EXERCISE GOAL:
What is needed is an exact copy of the lines in the entries below from the one holding "The height and width of the screenshot is (314, 476)." through the one holding "You are a GUI", pictures excluded.

DATA IN THIS EXERCISE:
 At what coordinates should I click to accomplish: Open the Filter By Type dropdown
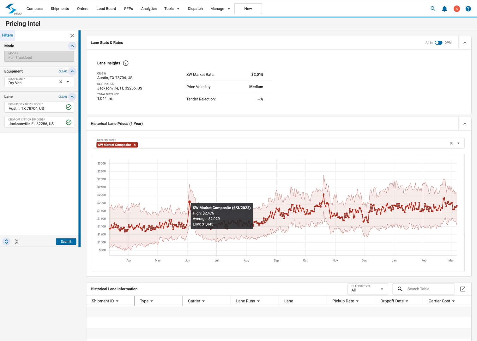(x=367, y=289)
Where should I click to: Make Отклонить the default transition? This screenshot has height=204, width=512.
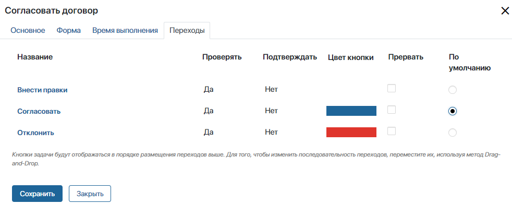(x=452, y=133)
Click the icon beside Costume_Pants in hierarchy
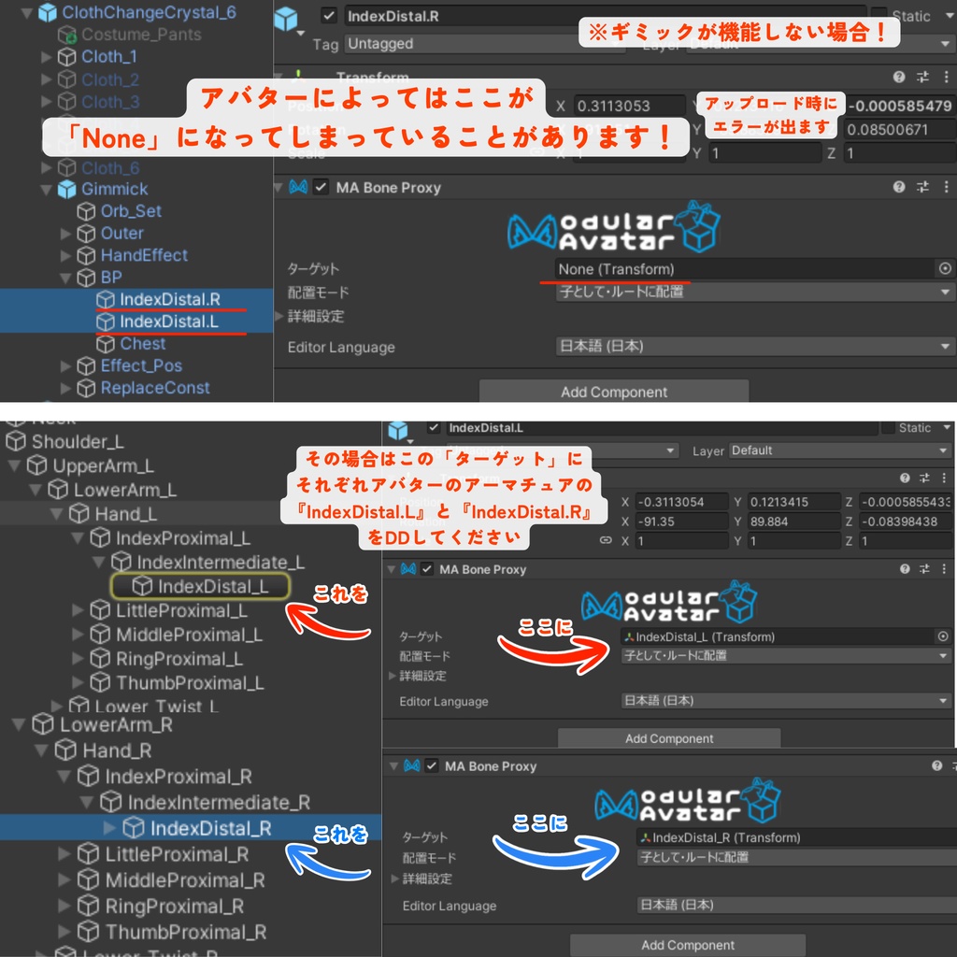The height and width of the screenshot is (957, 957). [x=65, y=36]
---
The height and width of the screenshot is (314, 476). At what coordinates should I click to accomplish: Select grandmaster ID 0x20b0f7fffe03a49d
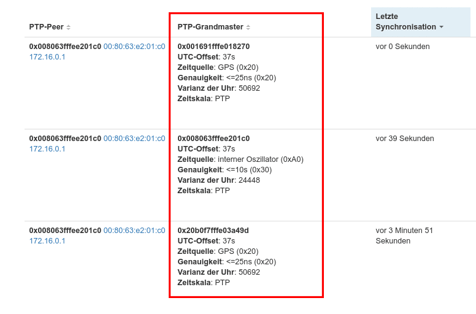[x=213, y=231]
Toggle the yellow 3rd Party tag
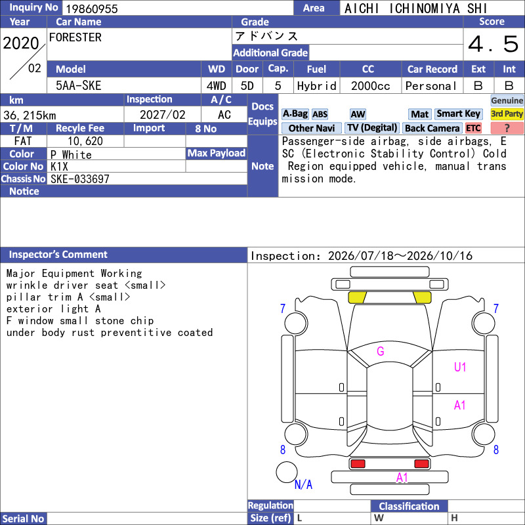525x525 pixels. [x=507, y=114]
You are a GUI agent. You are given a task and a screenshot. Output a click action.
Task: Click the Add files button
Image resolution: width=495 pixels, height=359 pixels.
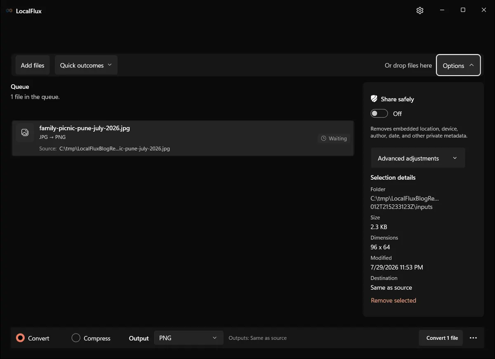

SOLVED PROBLEM:
The height and width of the screenshot is (314, 476). At what coordinates should I click to accomplish: Select grandmaster ID 0x20b0f7fffe03a49d
[x=213, y=231]
Toggle the yellow 3rd Party tag
525x525 pixels. [x=507, y=114]
You are a GUI agent. You are given a task and a screenshot. Output a click action.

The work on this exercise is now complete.